И вот эта страшная драма человека, который изображает жизнь, вместо того, чтобы жить, это горе пустоты, которая рыдает, которая мечтает наполниться, но никогда не может этого сделать, – это очень яркая, очень значительная внутренняя тема «Empire V».
И, собственно, вся Россия, которую Пелевин, безусловно, любит, просто потому, что она, как и он, носитель языка, вся Россия в его последних текстах, особенно это заметно в «Бэтмане Аполло», тоже мучительно страдает от собственной пустоты, ведь она ничего, кроме нефти, не производит, ведь она ничем, кроме сосания, не занята, ведь она и есть как раз такой вампир.
Это мука холодного ума, который все понимает и ничего не может, мука холодного одинокого интеллектуала, бесконечно рыдающего и над этой судьбой, и над этим временем. Главное же, он помнит, что когда-то он был полон волшебного вещества, и мы с вами об этом говорили применительно к «Generation P», – главный герой помнит, что когда-то он состоял из этого облака, и этот мир детского сада или школьного ада, или пионерлагеря, где рассказывают страшилки, – этот мир остается его раем, он вечно о нем ностальгирует, о нем мечтает. Это было чувство наполненности каким-то странным, полуоблачным, размытым веществом мечты.
И вот когда оно закончилось, когда люди, рассаженные по своим клеткам в московской 18-этажке – это образ из «Empire V» – люди, рассаженные по свои клеткам, почувствовали, что никакие нити больше ими не управляют, – вот здесь и наступила та страшная пустота, которая, еще в «Чапаеве и Пустоте», начала свистеть в пелевинском творчестве. Огромная полость, которая ничем не может быть заполнена.
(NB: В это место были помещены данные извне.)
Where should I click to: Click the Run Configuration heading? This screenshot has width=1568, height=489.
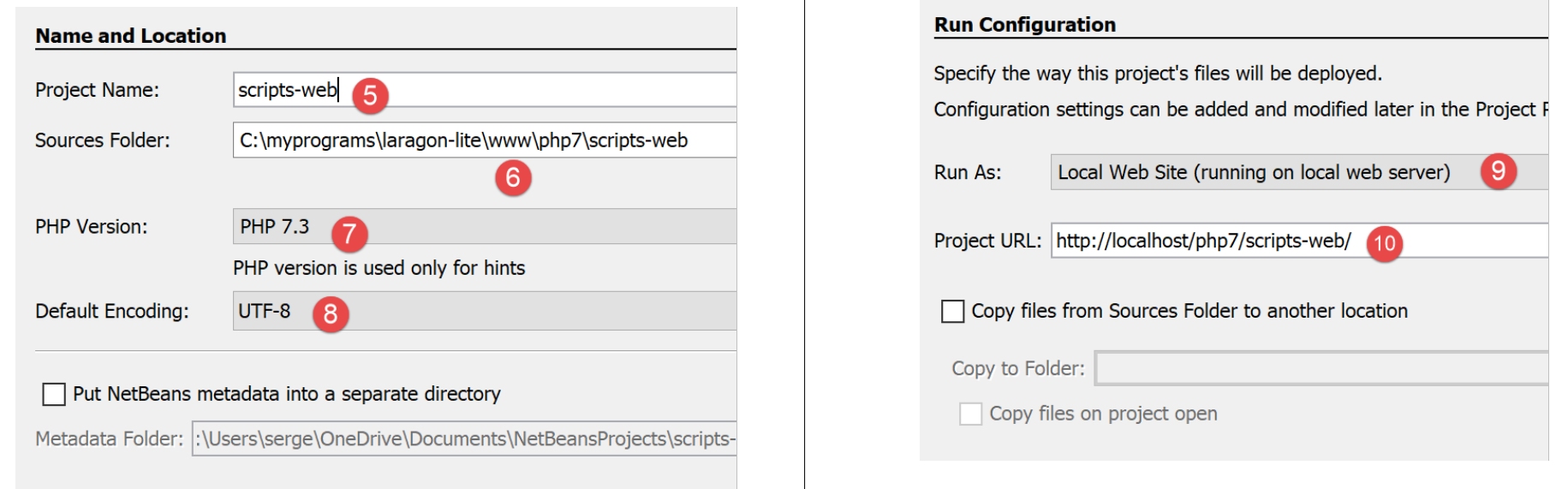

Были ли здесь альтернативы? Мог ли этот автор пойти по другому пути? Вот здесь возникает довольно печальный вопрос, потому что ведь мы прекрасно знаем огромные способности Пелевина, знаем огромные его возможности. Но понимаем мы и то, что путь всякого сколько-нибудь серьезного автора всегда пролегает через роковой перелом. Не может быть так, чтобы этого перелома не было. Автор достигает в чем-то совершенства и после этого начинает новую жизнь. Как правило, на этом происходит его роковая разлука с читателем, его любящим: появляется или новый читатель, или толпа ненавистников.
Так в 1830 году отчетливо переломился путь Пушкина, и Пушкина стала больше интересовать история и меньше стала интересовать выдуманная фабула. Лермонтов до такого перелома не дожил, однако в поздних стихах мы видим предвестие такого совершенства, за которым неизбежно наступает молчание, и после этого молчания – выход на какой-то новый уровень. У Толстого мы знаем этот перелом. Про гоголевский я уж не говорю. Достоевский умер в процессе этого перелома, который должен был разделять две части «Братьев Карамазовых». Мы знаем, к сожалению, страшный перелом в творчестве Горького, который привел его к полной деградации.
И вот, пожалуй, на примере Пелевина мы наблюдаем этот перелом наиболее наглядно. Вот здесь, посмотрите, какая возникает страшная закономерность: я понимаю, что эта закономерность, наверное, чересчур социологична, что эта закономерность чересчур пряма, но тем не менее ничего не поделаешь: влияние атмосферы в обществе на писателя всегда сохраняется. Если общество стоит перед рывком вперед – происходит выбор со знаком плюс. Если общество стоит на грани деградации – происходит деградация. Как это было, например, с Мережковским в начале 20-х, когда вместо великого автора мы получили автора, на глазах глупеющего. Это катастрофа, ничего не поделаешь. Потому что мир впал в это же состояние.
Пелевин придумал гениальную формулу: «У вампира есть девиз – в темноту, назад и вниз!». Надо сказать, что замена девиза «Excelsior!», («Все выше!»), замена вечного девиза просветителей – «К свету, вперед и вверх» – осуществилась именно тогда, когда произошла метаморфоза с Пелевиным, когда советское просветительство, каким бы оно ни было, закончилось, когда закончился культ подвига, культ героизма, культ знания и наступил культ примитива, «баблоса» и всяческого мракобесия. Потому что, как совершенно правильно писал Пелевин в одном из ранних своих эссе, советская власть, как бульдозер, разгребала под собою все новые слои почвы и проваливалась все глубже от христианства в оккультизм. Сейчас от оккультизма, добавим мы от себя, оно провалилось еще глубже – в секту вампиров, в секту тотального потребления.